* _TASKS_:
(A) In the IndiGo essay below, at what hour did Lee Kuan Yew call the union leaders to Parliament?
(B) Tell whether each statement agrees with the IndiGo essay below, answering yes or no and quoting the words that decide it: (i) The Singapore Airlines pilots' "go slow" took place in 1980. (ii) One airline holding 60% of the market counts as competition. (iii) Compensation for cancellations should be symbolic.
(C) Repeat word for word the part of the IndiGo essay below, beginning at the words "The IndiGo crisis is" and stopping after "the least catastrophic.".

* _READING PASSAGE_:
In 1980, when Singapore Airlines’ pilots staged a crippling “go slow” that disrupted the country’s essential lifelines, its tough prime minister Lee Kuan Yew summoned the union leaders to Parliament at 3 AM and delivered one of the most ferocious public reprimands in modern governance. His declaration of “You take on the Government, you pick the wrong fight” was not a threat, but a statement of civic order: no private group, however skilled or essential, would be allowed to hold citizens hostage. Within hours, the revolt ended. Within weeks, structural reforms ensured that neither corporate ego nor professional cartels could ever again override public interest. Singapore emerged with the unshakeable rule that essential services exist for the nation, not above it. India’s reaction to the IndiGo crisis was the precise opposite. The overwhelming instinct of the State was not to protect citizens but to protect a corporate schedule. IndiGo’s collapse revealed a national habit of confusing size with legitimacy. A company becomes too big to challenge, too connected to inconvenience, too central to discipline. Regulators forget they are meant to act on behalf of citizens, not act as corporate caretakers. Politicians mistake silence for stability. India needs a foundational reset.
1. Break monopoly comfort. A market where one airline holds 60% share is not competition; it is capture. Slots, bilateral rights, and expansion approvals must be redistributed to prevent any airline from becoming systemically indispensable.
2. Enforce a ruthless Passenger Bill of Rights. Compensation for cancellations must be punitive, not symbolic. Make it expensive to lie to passengers.
3. Punish knowing over-selling as consumer fraud. If you sell flights you cannot operate, that is not an “operational issue.” It is deception.
4. Regulate with spine, not sympathy. DGCA must choose: protect citizens or protect corporate schedules. Not both.
5. Rebuild a culture where the public is not expendable. India cannot aspire to be a global aviation hub while treating its own people as an afterthought.
The IndiGo crisis is not about aviation but about how modern India struggles to treat its own people as rights-bearing citizens. Until we hardwire respect for the individual into both governance and business, the next meltdown, whether of banking, digital services or healthcare will repeat the same pattern. The next crisis will not merely ground flights. It could endanger safety, destabilise infrastructure, and shred what little public trust remains. Unless that ‘chalta hai’ instinct is broken, this will not be the last collapse. It will just be the least catastrophic.

* _DATASET SECTION_:
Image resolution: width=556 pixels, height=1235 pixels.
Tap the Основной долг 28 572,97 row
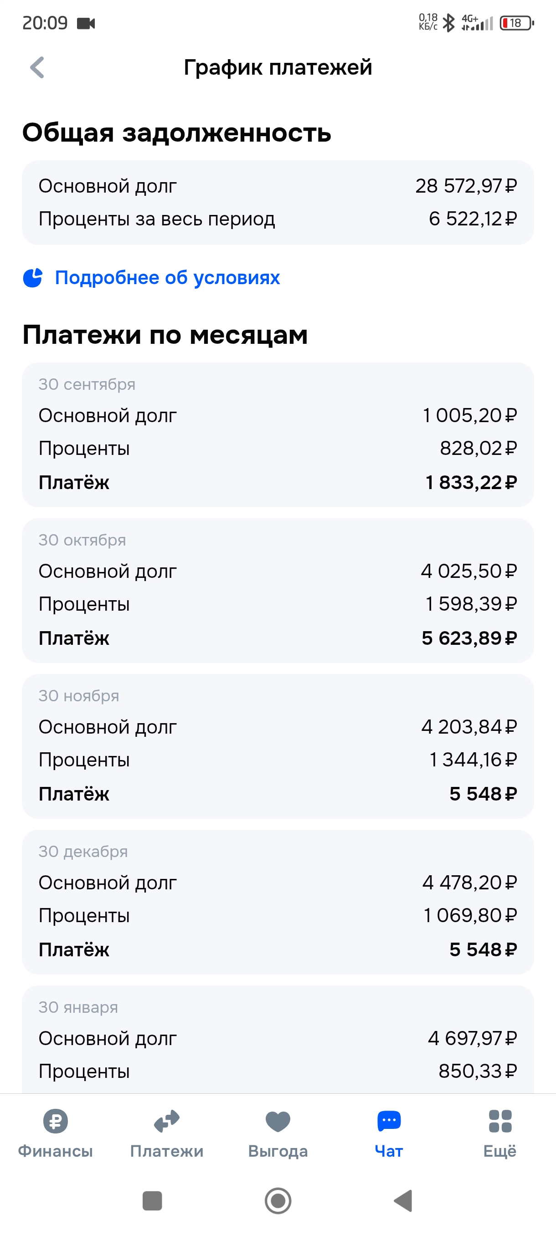coord(278,186)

* _RESPONSE LIST_:
(A) 3 AM

(B)
(i) Yes: "In 1980, when Singapore Airlines’ pilots staged a crippling “go slow”"
(ii) No: "A market where one airline holds 60% share is not competition; it is capture."
(iii) No: "Compensation for cancellations must be punitive, not symbolic."

(C)
The IndiGo crisis is not about aviation but about how modern India struggles to treat its own people as rights-bearing citizens. Until we hardwire respect for the individual into both governance and business, the next meltdown, whether of banking, digital services or healthcare will repeat the same pattern. The next crisis will not merely ground flights. It could endanger safety, destabilise infrastructure, and shred what little public trust remains. Unless that ‘chalta hai’ instinct is broken, this will not be the last collapse. It will just be the least catastrophic.